On the Second Day of August, we moved from Waldheim to Bergfrieden and instead of waiting at the augberge to check in, Nonno proposed a visit to Glorenza, which is the smallest medieval town in Europe. Once again Nonno infected me with his vast array of knowledge. Anna, Bea and Brunus tagged along and as usual Anna produced a demon-scream which was attempting to posses me and turn me into 'one of them'. Bergfrieden is a 3.5-Star Hotel. Compared to Waldheim it has a greater capacity and a swimming pool, but besides that they were just as good. Having a greater capacity does have its benefits. It meant that there was a greater chance of there being adolescent beings. I met tall, brunette German girl and a pair of male, German twins. I conversed mainly with the latter, because I ended up going on two expeditions with them and their skilled grandparents. One involved going up 900 meters to the Gioveretto Summit. They spoke decent english and so I learnt a bit about the German culture, but I was alarmed by the fact I heard Hitler being mentioned three times. Our friendship lasted little, for after I beat them at a German card game said 'It seems we don't just win wars'.

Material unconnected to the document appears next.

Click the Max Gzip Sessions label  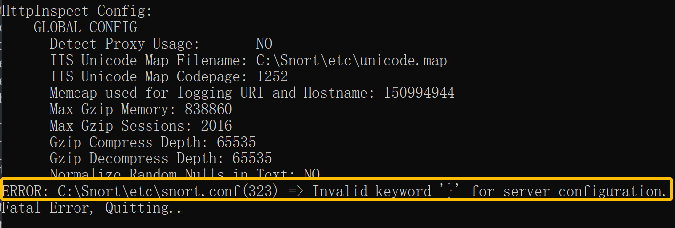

The most thrilling experience of the holiday was my courageous endeavor to reach the Cevedale Glacier. There were clear skies and a scorching sun, the plan was to reach the Martell Refuge- at a height of 2625 meters -with Brunus. Lamentably, after reaching the first check point, which was two hours away from the refuge, Brunus had a breakdown. In good faith he handed me the baton to go all the way. I labored up the formidable mountain and on arrival I learnt I had done it in 50 minutes. Knowing Brunus expected me back in three hours, I pioneered towards the glacier. At such heights the radiation levels are colossal, but I kept at it. I was confronted by a deadly river and my only means of crossing it was by travelling across a snapped bridge. Water slowly permeated into my non-gortex shoes and my Rectus Femoris was beginning to crumble, but I activated my African power, which gave the ability to keep striving even when the odds were stacked against me. I felt like my fellow brothers Usain Bolt or Mohammed Ali as I paced through the rocky, uncovered terrain and into a region of snow and cold. It can be compared as going into the wardrobe of C. S. Lewis' Narnia. I was constantly motivated by the shouts and preaches from my African descendants which drift in my soul. Hallelujah, I made it. I scooped the ice into my bottle, kissed the Glacier and began my descent back to Brunus. Looking back on that day, it felt like leaving the Garden of Eden and reentering the imperfect World of Sin. I arrived at the first checkpoint, where Brunus was waiting. He treated me to a Skiwasser and then we slowly headed back down. My mind, legs and soul all needed a rest. That evening I welcomed all the food they gave, for I was famished.

When it was time to leave I greeted my adolescent friends and entered the car glowering for I had endure 5 hours of devilish torture and return to my mosquito filled home.